Fork me on GitHub
#core-async
<
2019-11-27
>
orestis15:11:20

Is trying to model an SQS queue with a core.async channel a good idea?

orestis15:11:05

The obvious difference I can see is that SQS requires the consumer to explicitly delete the message after processing, so that requires a second “channel” of communication (could be a callback function, or could be just a “processed” channel where the consumer puts the message.

orestis15:11:32

The only reason I bring core.async into this is to get an abstraction of sorts for testing.

mccraigmccraig16:11:43

we've done similar in the past and used a core.async channel to model a kafka topic for testing

orestis16:11:38

Good to know — seems a little bit low level for my tastes, figuring out threads and errors etc. I wonder if there’s a library on top of core.async that has some good opinions on all this.

mccraigmccraig16:11:17

iirc we hid all the detail of interacting with the particular transport behind a protocol, and it was really happy-path testing rather than attempting to make the core.async transport fully equivalent

👍 4
orestis16:11:49

Ah — so instead of trying to actually pull items off a SQS queue and putting them into a core.async channel, make a protocol with a few relevant functions, and implement it once for SQS for production, once for core.async for testing?

orestis16:11:59

OK, I guess this frees me from the mental gymnastics in trying to merge the two worlds together. Making a protocol is actually quite easier than trying to wrap my head around all the possible ways I could screw up with core.async.

kenny17:11:40

@orestis We have done something kind of similar to this as well. We have a generic multi-threaded "message processor". The message processor takes a function for fetching messages and a function for processing messages (and some other thread related stuff). The SQS wrapper implementation simply polls sqs for the fetch message fn. The process message function is passed a map of the sqs message and a function to delete the current message.

hiredman18:11:17

I think there is something interesting stuff to do directly extending the ReadPort and WritePort (the two halves of a channel) protocols to things like message queues. https://gist.github.com/hiredman/f2f3f9968ccdfa7c8b9bae74622b2041 (off the dome never actually run code) most projects seem to avoid that kind of thing though and instead having something that reads from a message queue and writes to a channel.

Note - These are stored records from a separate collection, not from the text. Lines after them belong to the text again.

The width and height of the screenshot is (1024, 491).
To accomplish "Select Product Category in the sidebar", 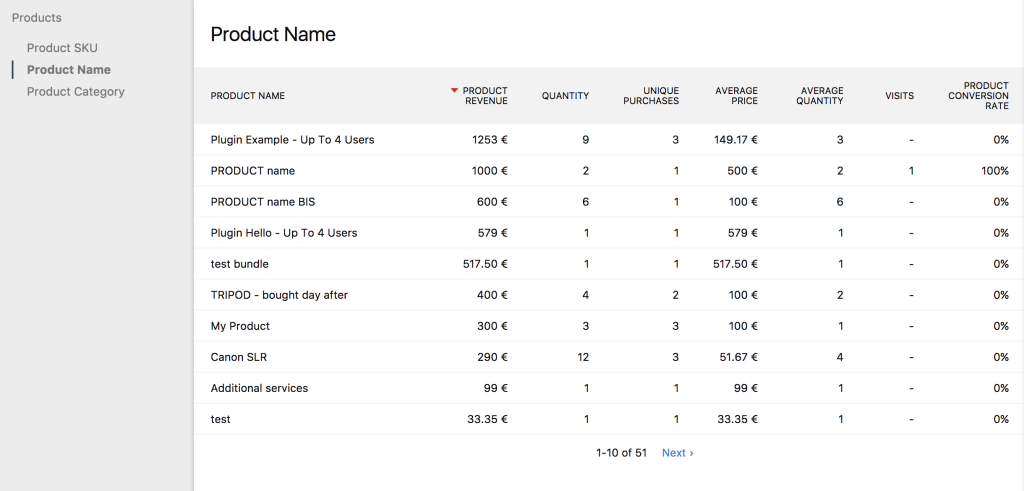I will (x=76, y=91).
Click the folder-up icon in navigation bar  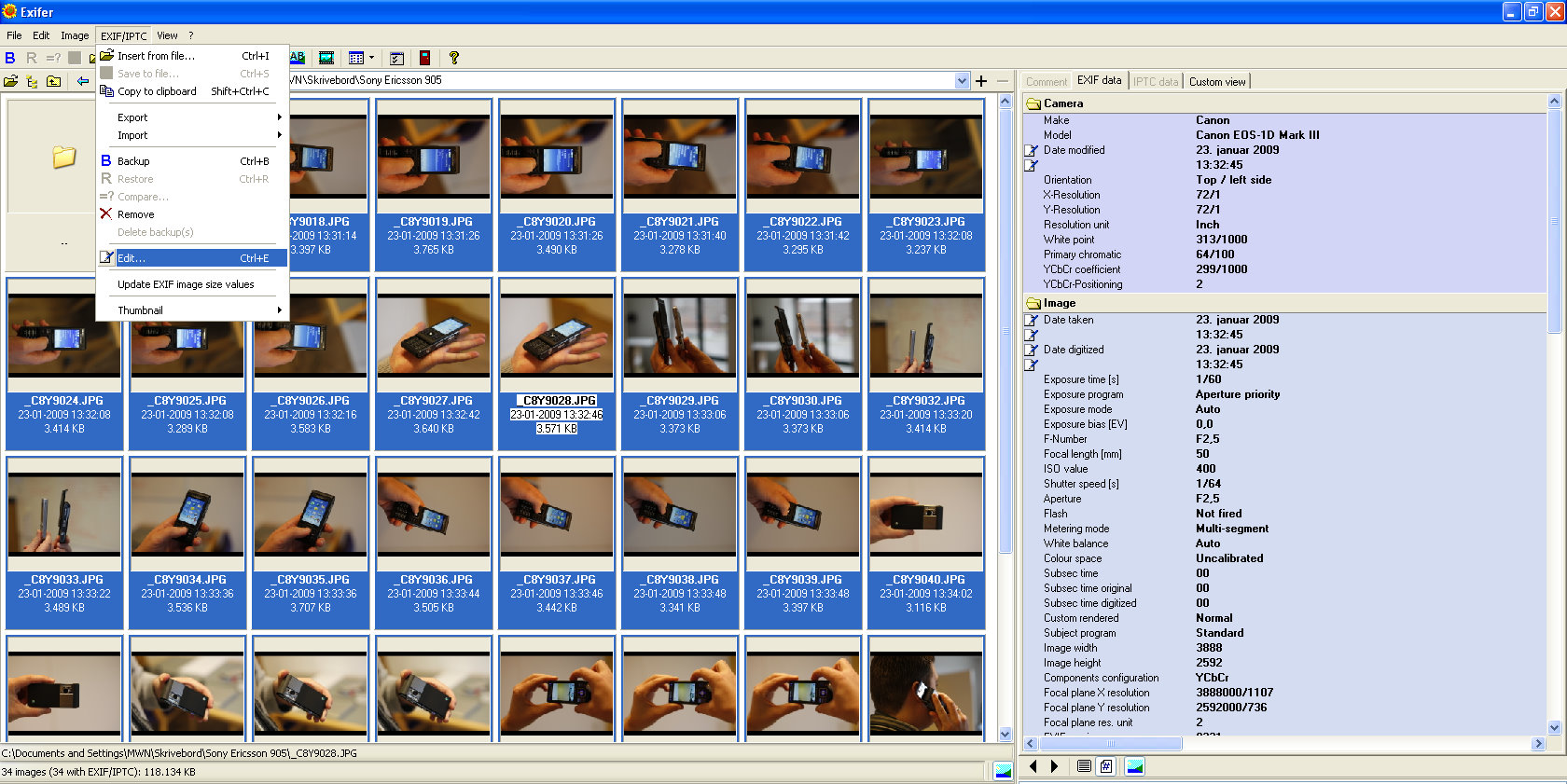pos(54,81)
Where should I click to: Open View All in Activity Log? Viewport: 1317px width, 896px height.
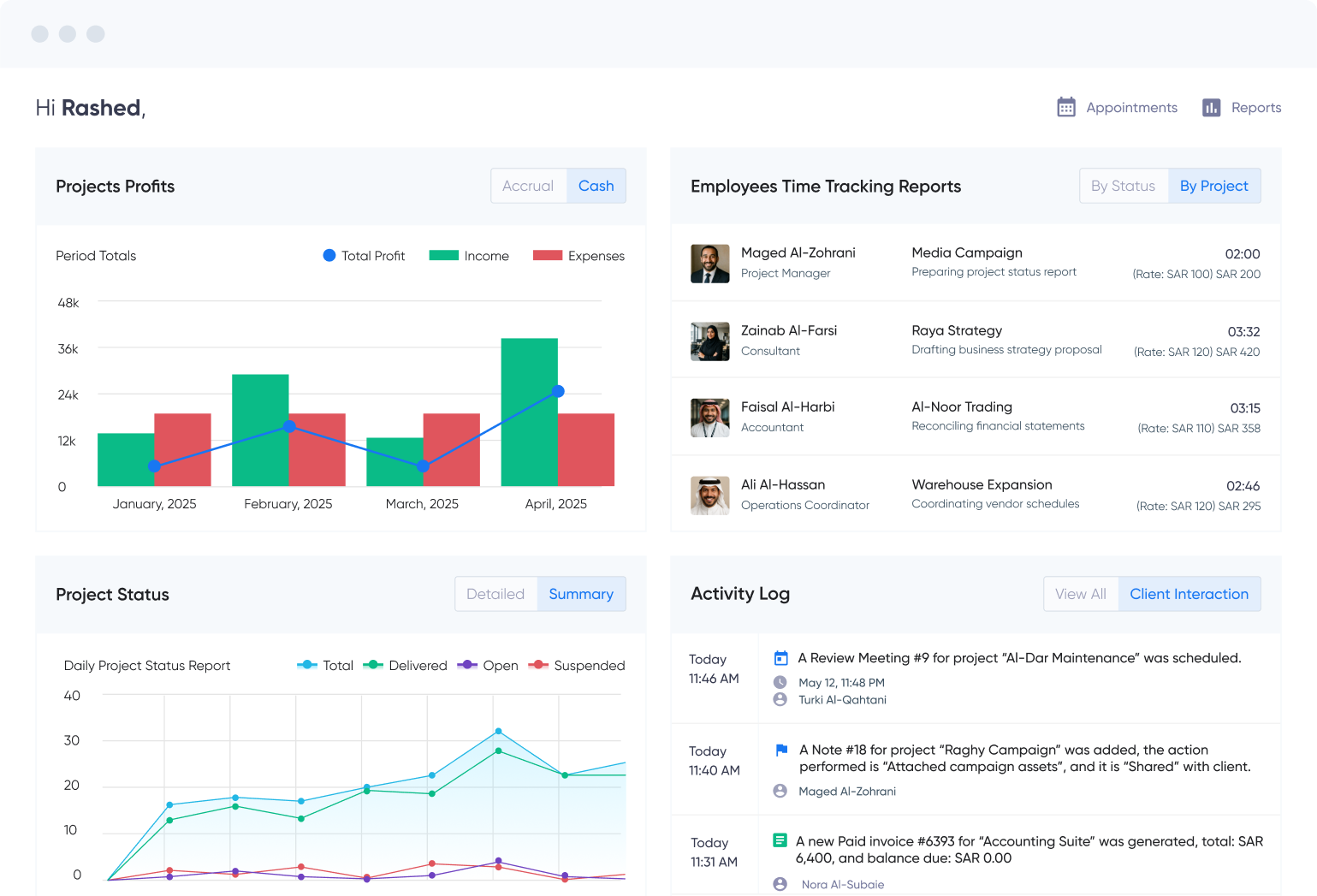[1080, 594]
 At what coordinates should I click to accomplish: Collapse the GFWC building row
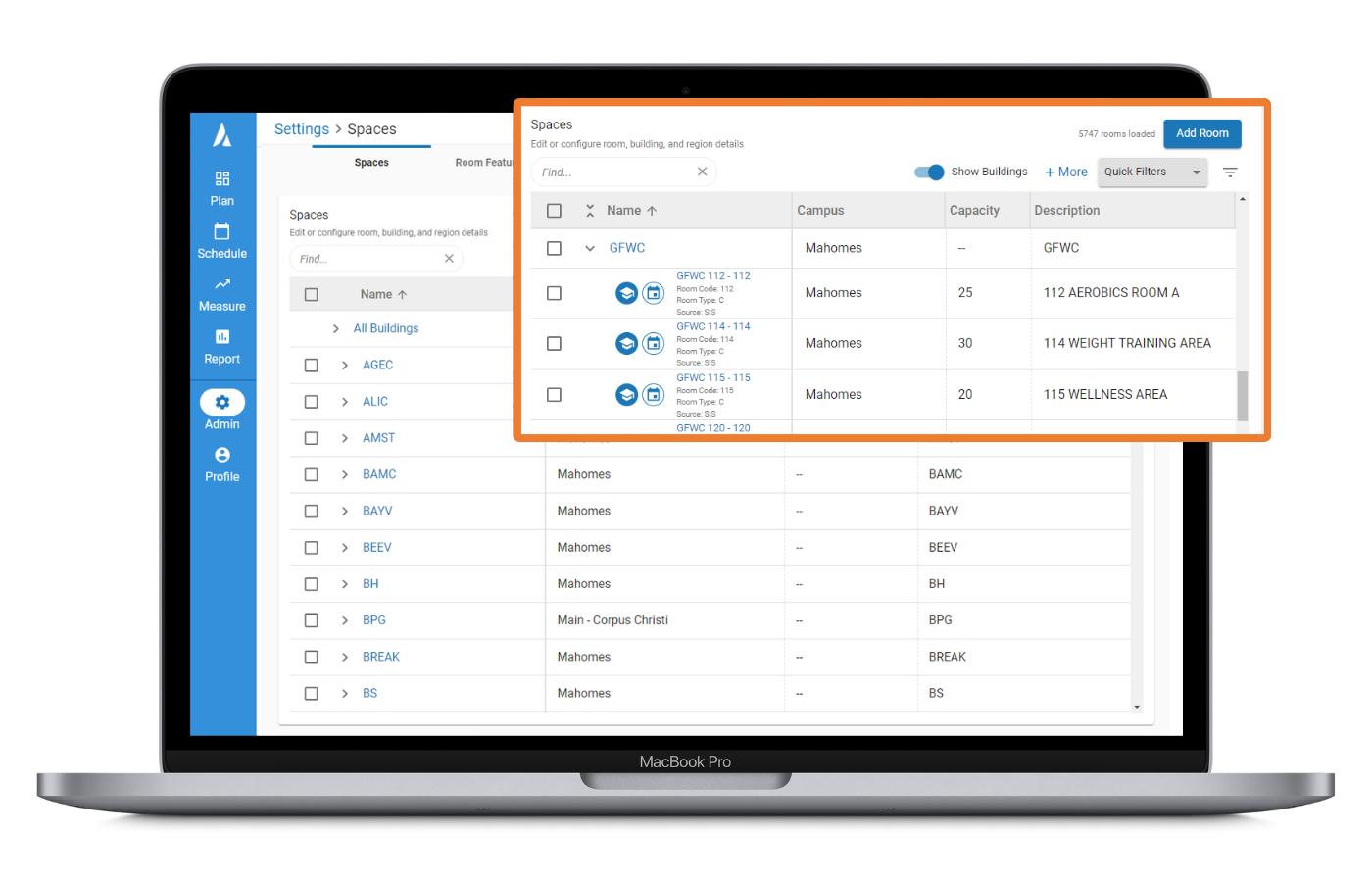click(590, 249)
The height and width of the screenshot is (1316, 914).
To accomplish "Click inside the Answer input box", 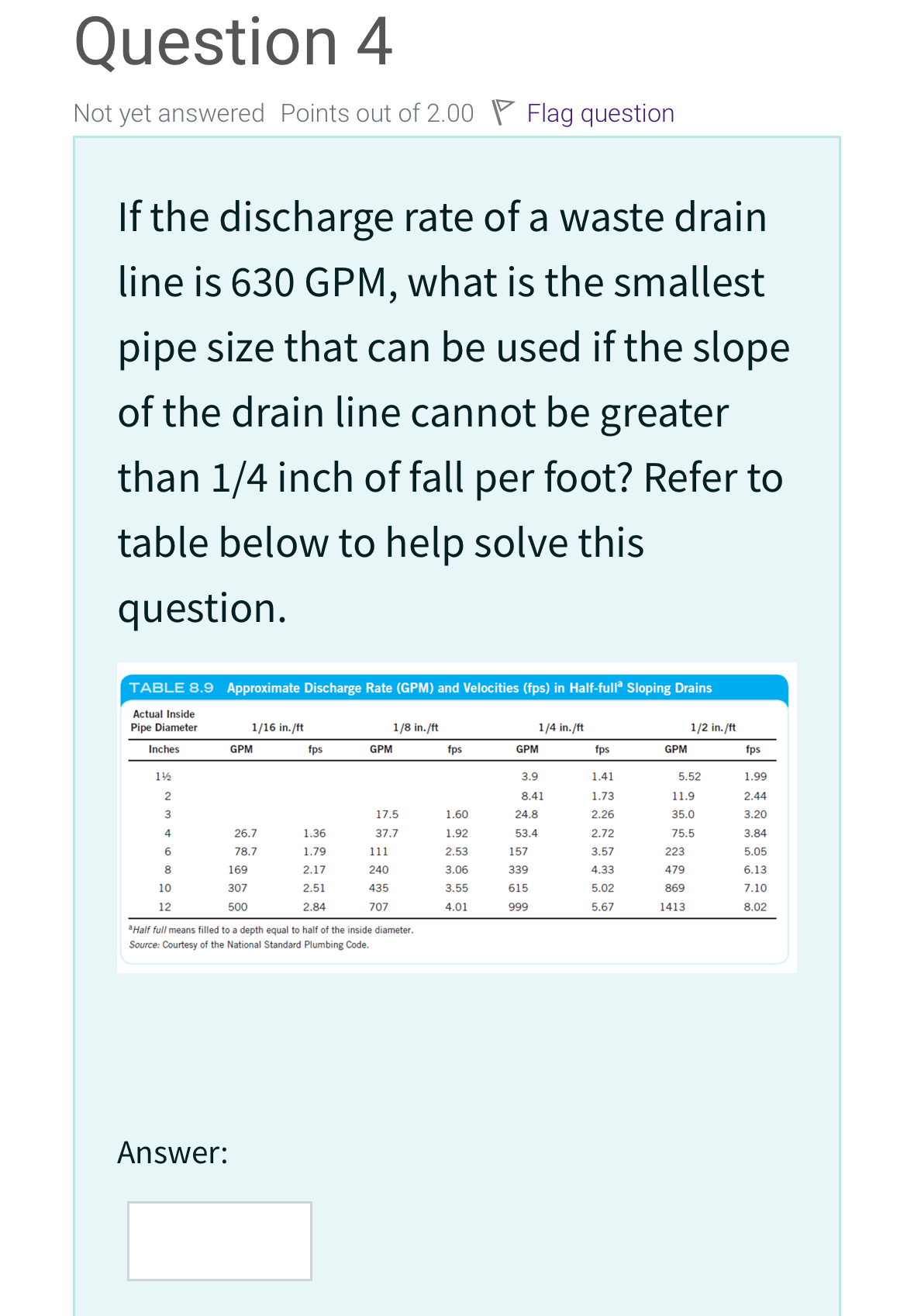I will click(x=218, y=1242).
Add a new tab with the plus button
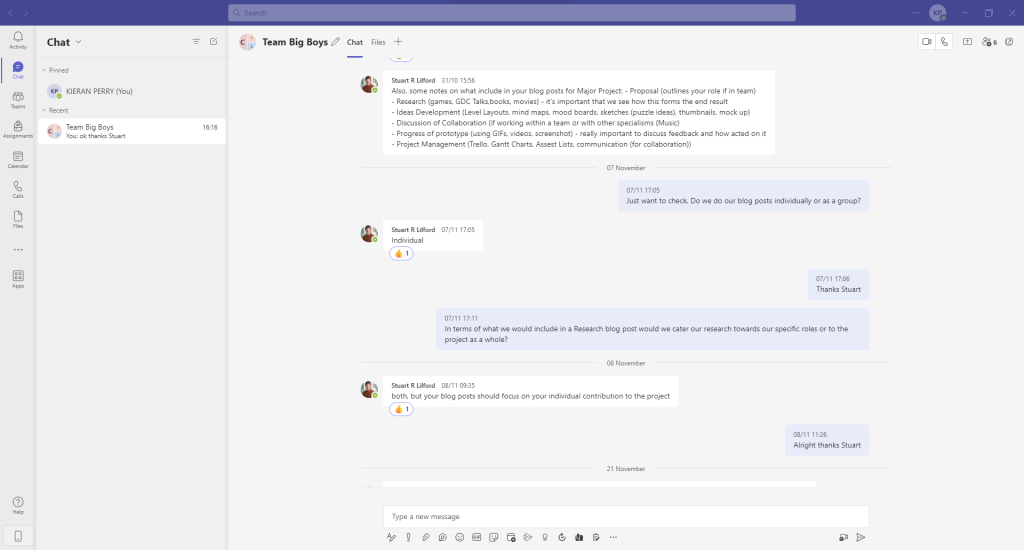1024x550 pixels. [x=398, y=42]
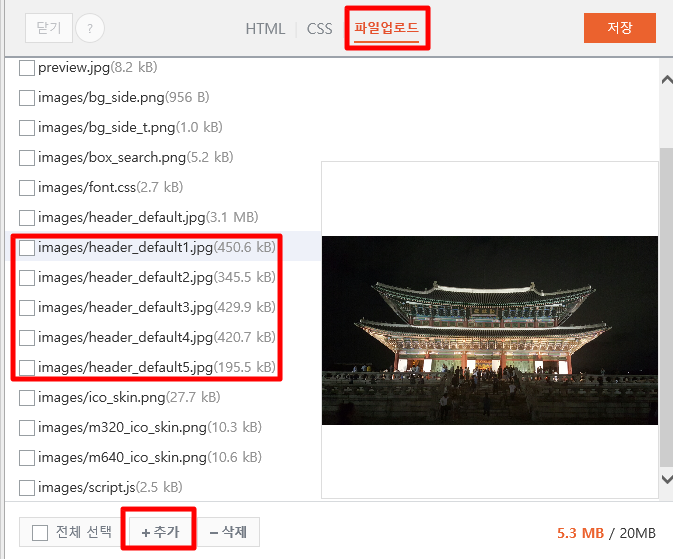Click the + 추가 add button
673x559 pixels.
(x=160, y=532)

Alex Miller (Clojure team)18:11:51

implementing back pressure properly (without introducing unbounded queues) is the tricky bit

hiredman18:11:55

the bounds of sqs are pretty large

hiredman18:11:25

But yeah, there is a bit of subtly, which is maybe part of the reason most people don't do it. Another thing is determining when to ack a message, the example code above acks the message when it is given to whoever is waiting for a message, but depending on your system you might want to withhold acks until some downstream process has completed

orestis18:11:14

(defprotocol Dispatcher
  (receive [this] "Receive a message, blocking.")
  (delete [this msg] "Delete a message, indicate successful processing.")
  (msg-body [this msg] "Given an opaque message, retrieve the message body."))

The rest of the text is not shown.